Embora os mecanismos climáticos que impulsionam essas oscilações ainda não sejam totalmente compreendidos, Zhang afirma que há uma tendência clara: esses eventos estão se tornando mais frequentes, intensos e rápidos em muitas partes do mundo.
“É um resultado instigante”, disse Philip Mote, professor da Universidade Estadual do Oregon que revisou o estudo. “Eles decidiram observar o sistema climático de um jeito novo, como uma sequência de fenômenos meteorológicos.”
Mudanças abruptas de temperatura podem interferir no desenvolvimento das plantas e criar dificuldades para a agricultura.
As plantas dependem de sinais térmicos para se desenvolver. Oscilações rápidas entre quente e frio podem desregular seus mecanismos internos, explicou Corey Lesk, pesquisador do Dartmouth College que estuda os impactos das mudanças climáticas sobre pessoas e ecossistemas. Essas variações também dificultam o planejamento agrícola, incluindo o uso de fertilizantes e pesticidas.
“É como lutar contra a própria lógica de funcionamento das plantas, porque elas não podem se mover para escapar do estresse”, disse Lesk.
O aumento de temperatura no fim do inverno sinaliza para muitas plantas que é hora de brotar. Oscilações repentinas, como as chamadas “primaveras falsas”, podem matar brotos que recém emergiram. Um caso citado no estudo ocorreu na Europa, em abril de 2021: após um período de calor, uma geada atingiu plantas frágeis em início de crescimento, causando perdas generalizadas.
Oscilações de frio para calor também trazem riscos. O trigo de inverno, por exemplo, é plantado no outono e passa o inverno sob a proteção da neve. Se uma mudança brusca provocar o derretimento repentino dessa cobertura, a água pode congelar e formar uma camada de gelo, danificando as plantas antes da retomada do crescimento na primavera.
Na natureza, a perda de vegetação pode desencadear efeitos em cadeia, como a escassez de alimento para animais, disse Zhang. Outro risco é a sobrecarga de sistemas elétricos em situações de calor ou frio extremos em sequência, o que pode deixar pessoas sem aquecimento ou refrigeração.

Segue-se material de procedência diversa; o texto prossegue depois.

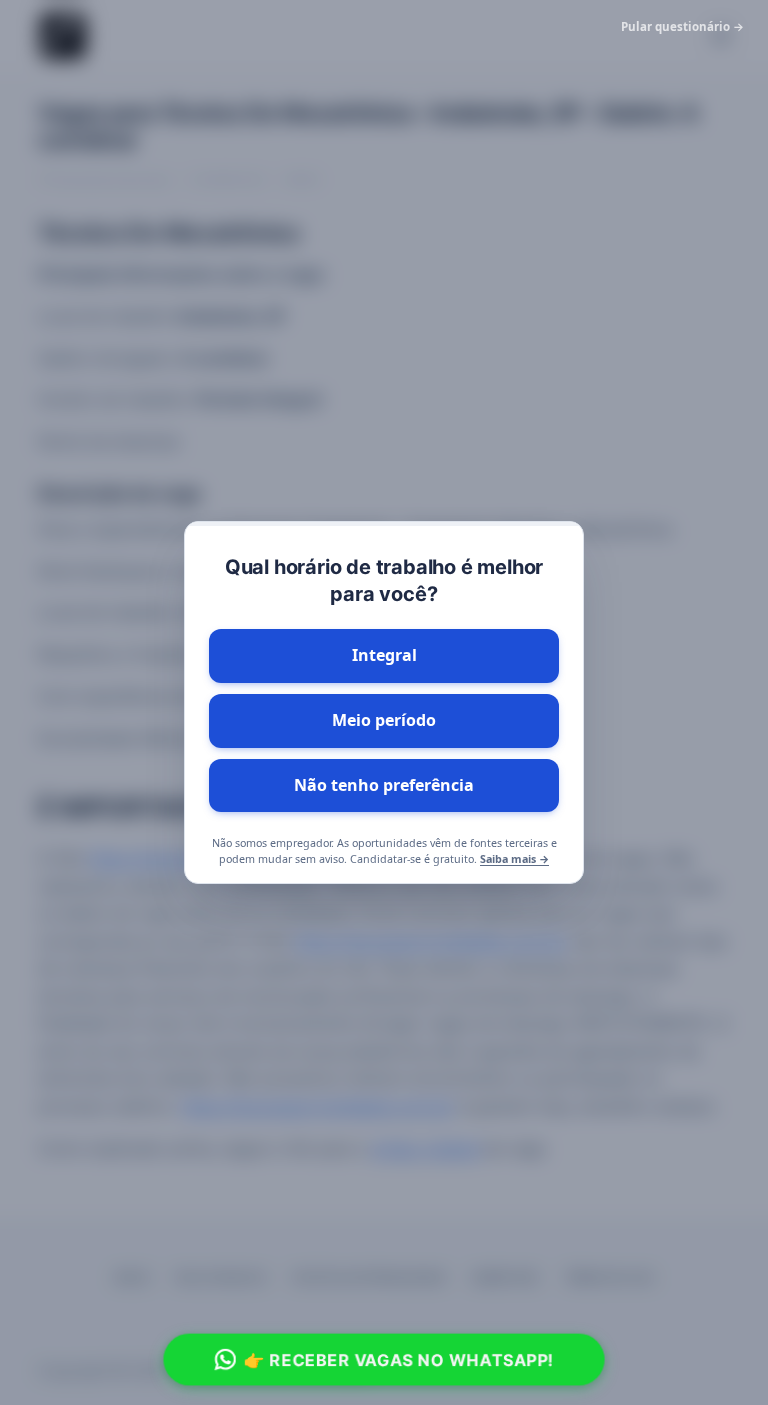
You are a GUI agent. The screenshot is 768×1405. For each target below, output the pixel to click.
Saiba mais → (514, 859)
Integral (384, 655)
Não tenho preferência (384, 785)
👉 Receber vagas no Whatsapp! (399, 1359)
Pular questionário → (682, 26)
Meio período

O estudo menciona o caso ocorrido em setembro de 2020 nas Montanhas Rochosas, quando uma onda recorde de calor foi seguida por uma nevasca precoce. Em algumas áreas, as temperaturas caíram mais de 28°C em um único dia. A mudança abrupta causou apagões que afetaram milhares de pessoas.
Os pesquisadores projetam que a tendência de aumento das oscilações continuará conforme o aquecimento global se intensifica. Novas pesquisas são necessárias para entender melhor as causas desses eventos e desenvolver métodos de previsão mais eficazes.
Os cientistas também pedem a adoção de medidas para reduzir os impactos das variações extremas de temperatura, como ampliar o acesso a centros de resfriamento durante ondas de calor, melhorar a previsão do tempo em escala global e tornar os sistemas de energia mais resilientes.
“É uma ideia muito nova”, disse Zhang. “Ainda não tivemos tempo para avaliar plenamente os impactos.”